Seguir a Deus é uma luta diária para, nos caminhos do amor Dele, se tornar um ser humano melhor. É entender a lei de Deus, não como uma regra a ser seguida dentro de uma religião, mas como algo que Ele estabeleceu para nos proteger e nos orientar porque, acima de tudo, Deus é amor. Em seu livro O discípulo da Madrugada, Pe. Fábio de Melo mostra essa visão de Deus. O Deus que é mostrado no antigo testamento, que é por vezes vingativo e cruel, é apenas o retrato do homem. Na Bíblia, ele transmite a mensagem de Deus com ruídos, que são os próprios defeitos e imperfeições humanos, os quais o homem associa à figura de Deus. Nesse livro, o protagonista é amigo de Jesus e, ao lado dele, descobre uma forma totalmente nova de ver Deus.
Sempre gostei dos evangelhos da Bíblia e da forma como Jesus prega o amor ao próximo, a tolerância e a compreensão para com o outro. No livro O discípulo da Madrugada, a proposta de um Deus amoroso, embora não seja nova para quem leu tais livros da Bíblia, é muito bem apresentada; e o padre realiza nossa travessia para o novo testamento. O texto evidencia certos pontos importantes na busca por Deus. Ressalto, sobretudo, a ideia de que obedecer a Deus é um direito nosso e a de que só quem conquistou a liberdade interior pode obedecer verdadeiramente.
O personagem principal, que narra a história em primeira pessoa, é um judeu que conhece profundamente as escrituras do antigo testamento e se vê muito confortável em sua posição de religioso exemplar, isso até conhecer Jesus. O filho de Deus mostra a ele a diferença entre religião e espiritualidade e o ensina a ter uma visão mais positiva dos que estão à sua volta, sem apontar para os pecados do outro, sem julgamentos.
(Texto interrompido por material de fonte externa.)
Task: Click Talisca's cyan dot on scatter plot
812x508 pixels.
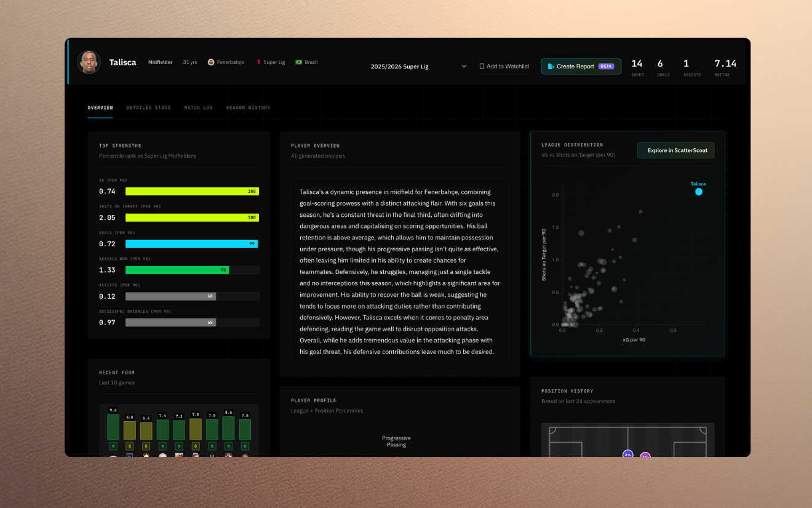Action: (x=698, y=192)
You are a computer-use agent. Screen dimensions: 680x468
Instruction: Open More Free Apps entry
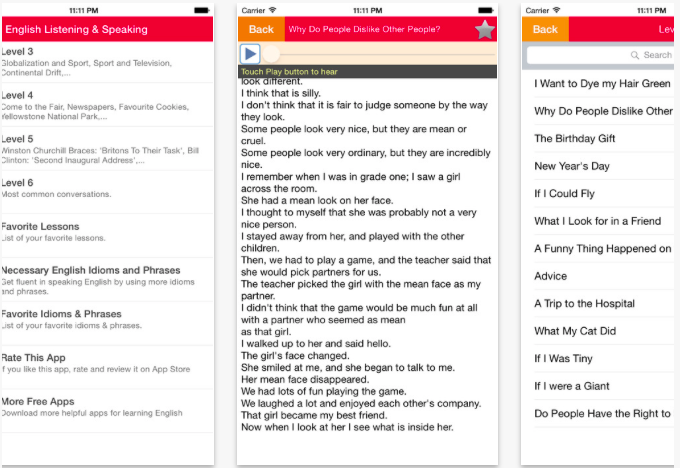[x=108, y=411]
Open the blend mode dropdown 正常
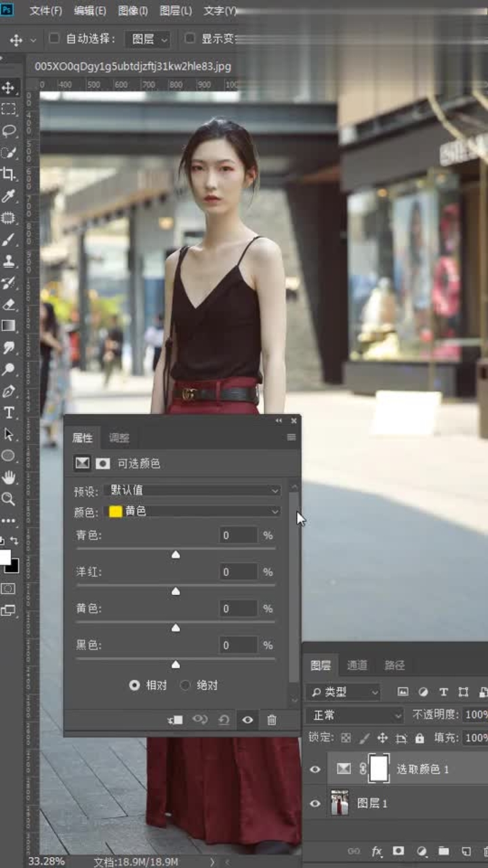 point(354,715)
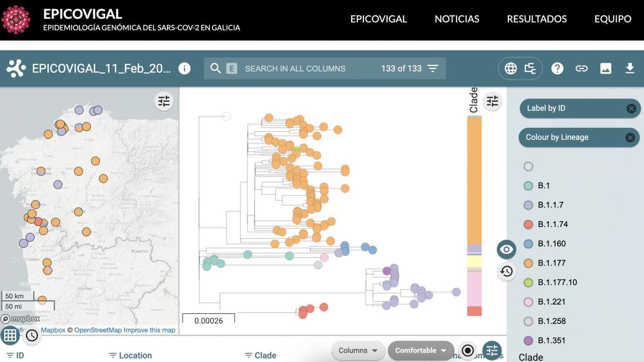Toggle the table grid view button
644x362 pixels.
coord(10,335)
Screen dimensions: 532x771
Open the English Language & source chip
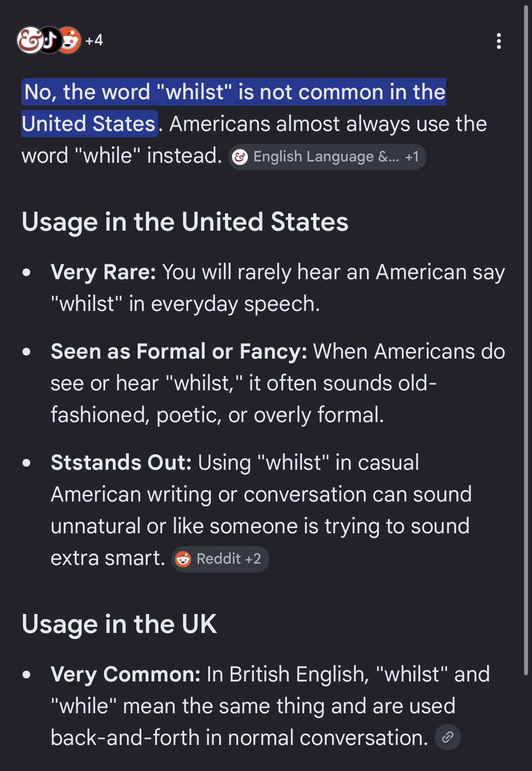click(327, 157)
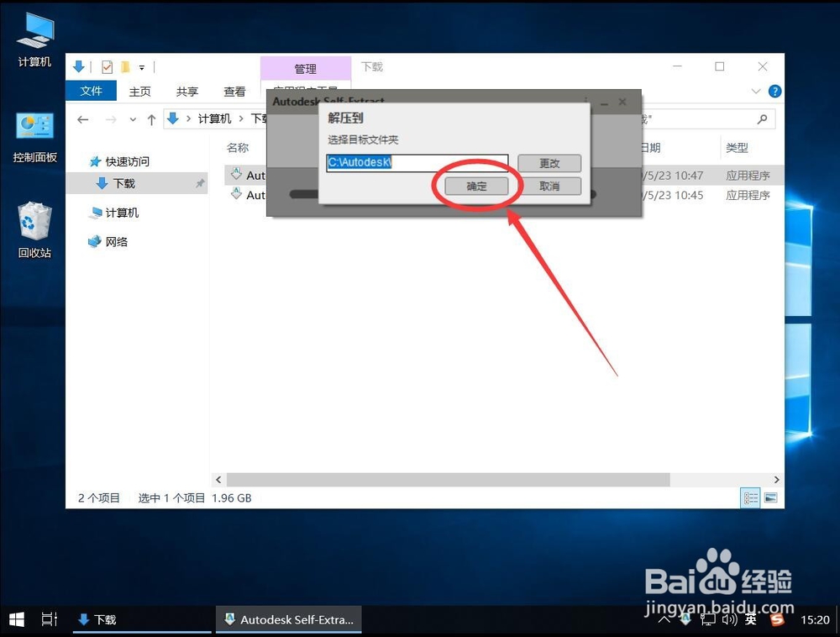Switch to large icons view in status bar

coord(769,497)
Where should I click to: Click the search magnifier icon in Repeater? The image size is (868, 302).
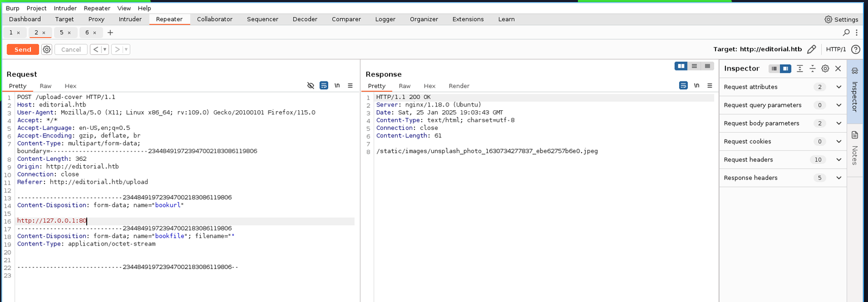[846, 33]
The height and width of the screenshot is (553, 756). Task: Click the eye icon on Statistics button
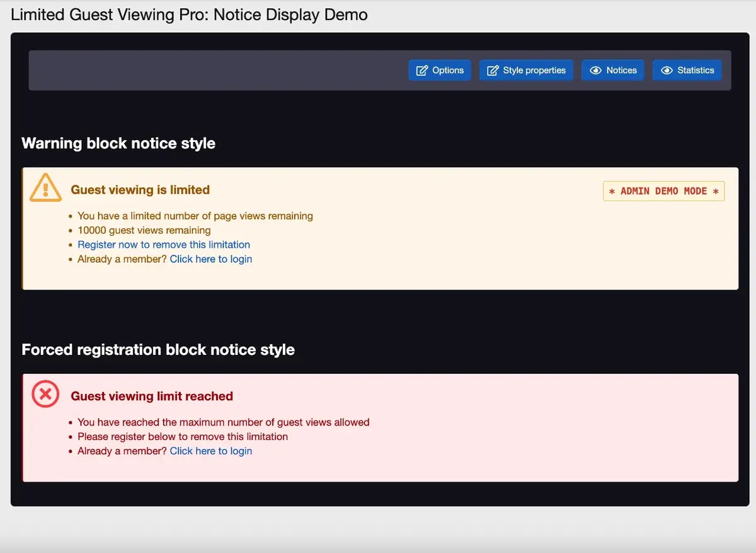pyautogui.click(x=667, y=71)
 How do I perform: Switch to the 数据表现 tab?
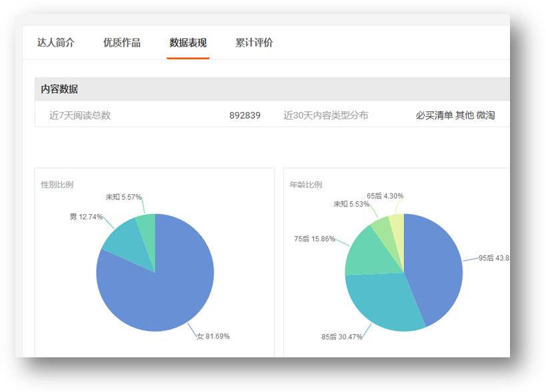[188, 42]
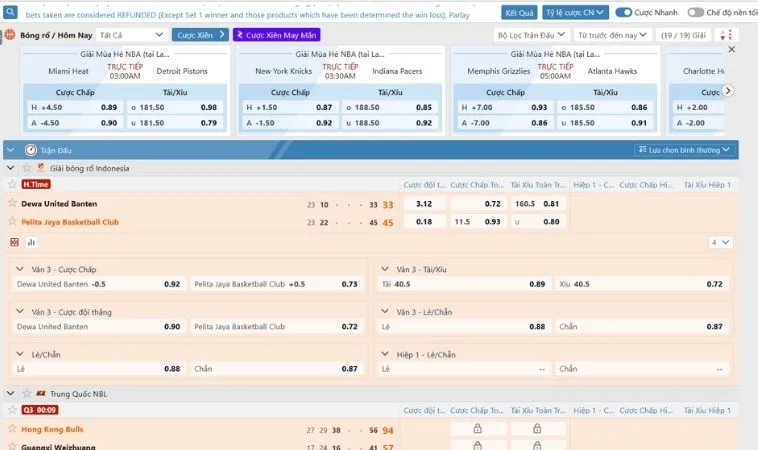
Task: Expand the Lựa chọn bình thường dropdown
Action: click(x=686, y=150)
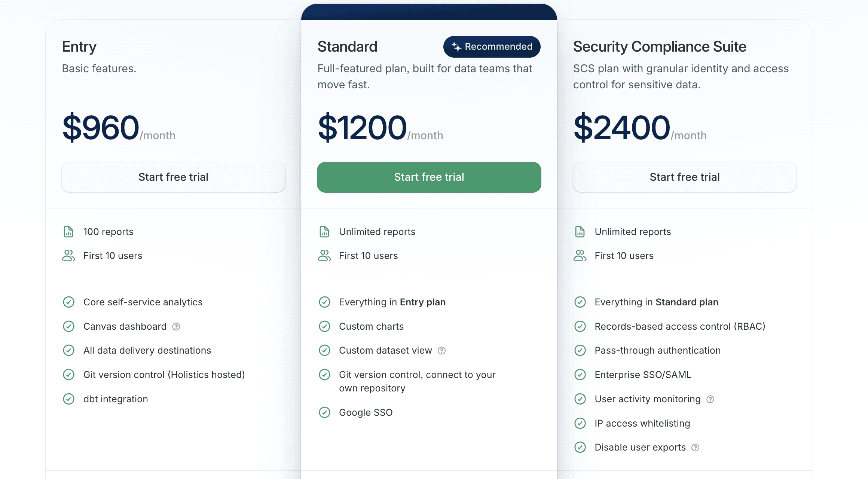Click the Recommended badge
The image size is (868, 479).
pyautogui.click(x=492, y=47)
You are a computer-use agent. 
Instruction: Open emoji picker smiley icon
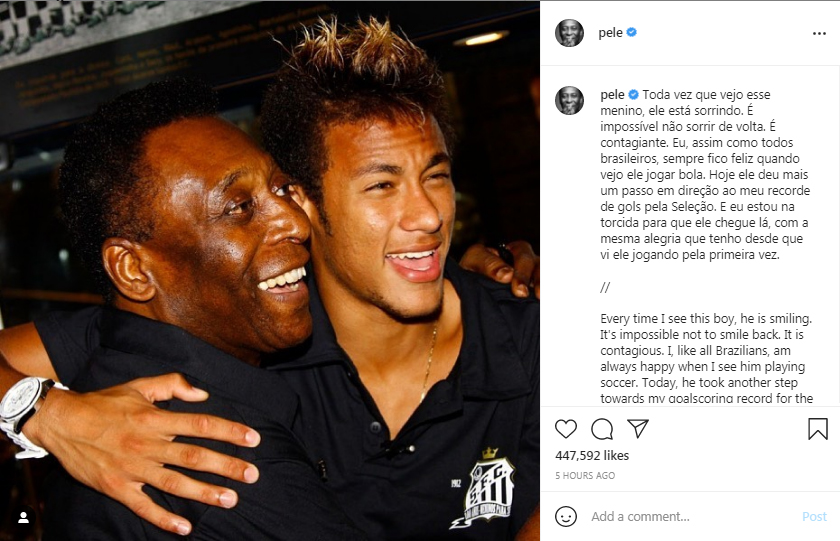pos(566,516)
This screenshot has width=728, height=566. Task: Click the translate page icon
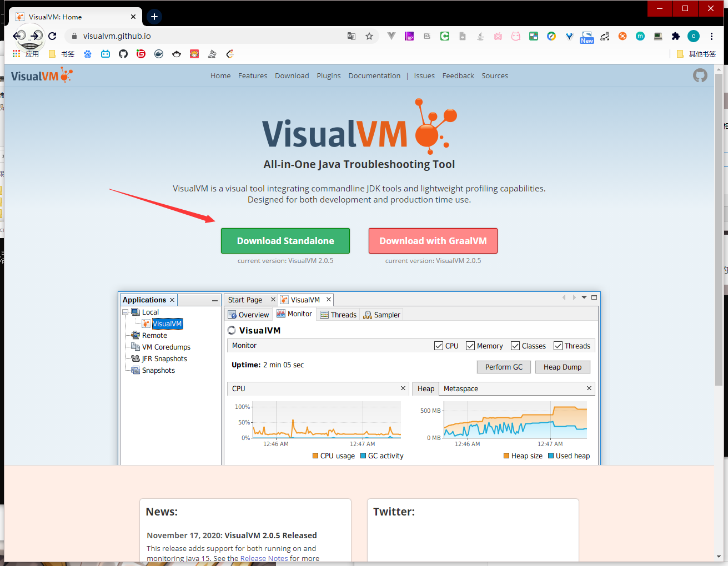pyautogui.click(x=352, y=36)
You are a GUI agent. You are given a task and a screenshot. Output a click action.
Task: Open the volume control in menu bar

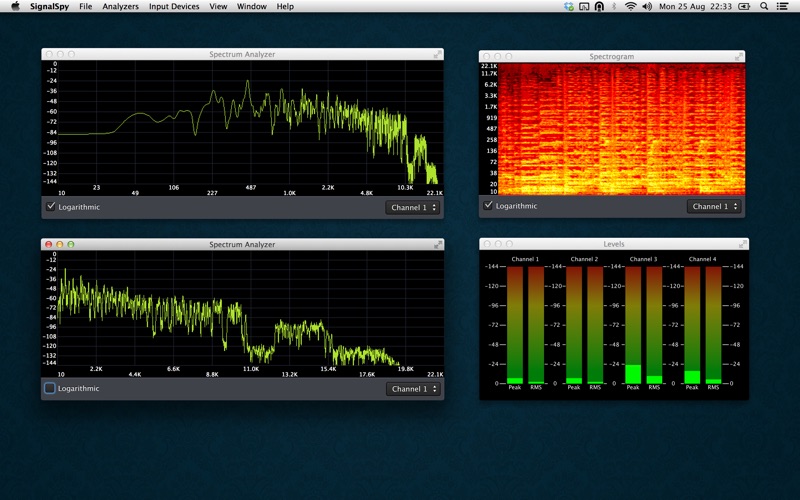click(x=647, y=6)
O livro mostra um lado mais humano da religião. É o que mais gostei, o fato de o personagem principal, depois dos ensinamentos de Jesus, começar a lutar diariamente para ser mais compassivo, mais tolerante e superar seus preconceitos. Essa visão se aproxima da minha luta como ativista pelos direitos humanos: é preciso ir contra o senso comum e enxergar os preconceitos que estão entranhados em toda uma cultura e sociedade, tão profundamente enraizados que parece natural pensar desse modo. E então nós podemos desafiar essas noções porque o mundo não precisa ser sempre assim.
"Só assim modificamos o mundo. Quando transgredimos a mesmice que ontem nos pareceu satisfatória."
"É natural que a gente obedeça ao movimento que nos encaminha ao convencional. Gera menos conflito. Mas caminhos já desvendados nem sempre são os mais seguros de trilhar. Eles nos ludibriam ao nos fazer pensar que não nos oferecerão percalços."
Para quem é cristão, o livro pode fazer repensar a vida. Não é difícil se identificar com o personagem e ver em si os erros que ele comete na busca por Deus. Apesar de a construção da história e das personagens não serem pontos fortes do livro, as ideias que o padre apresenta podem nos transformar e nos fazer refletir.
Ao longo do livro, a história do protagonista com Jesus é utilizada como suporte para as ideias do padre. Esse formato, embora necessário para atingir o grande público, mantém a história no terreno da superficialidade. Senti falta, por exemplo, de um pouco mais de análise do antigo testamento, mais trechos como aquele em que o Padre explica a passagem da Bíblia em que Deus supostamente pede a Abraão que sacrifique seu filho Isaque. Acho que esse tipo de reinterpretação poderia estar mais presente no livro. Talvez, por ser um livro destinado a um público maior, esse tipo de argumentação não caiba, mas senti falta.
Os trechos em que o protagonista assiste a crucificação de Jesus e o momento em que ele conhece Maria Madalena são muito interessantes no livro, quase como uma oportunidade para o leitor de estar ao lado de Jesus, em seu tempo, e ver diante de seus olhos a história do evangelho.
"Ele sentiu sede e eu não o socorri. Sentiu frio e eu não lhe ofereci o manto. Sentiu vergonha e eu não o protegi. Fiz o que todo mundo fez. Fiquei abrigado sobre a proteção hipócrita do bom senso."
Não sei se acredito na mensagem do Padre. Não posso dizer exatamente se creio no Deus do cristianismo ou não. Mas a mensagem continua e os ideais que o livro transmite valem a pena serem pensados e discutidos. E quem sabe, ao ler esse livro, cada um possa desvendar a seu próprio modo o que significa o amor de Deus.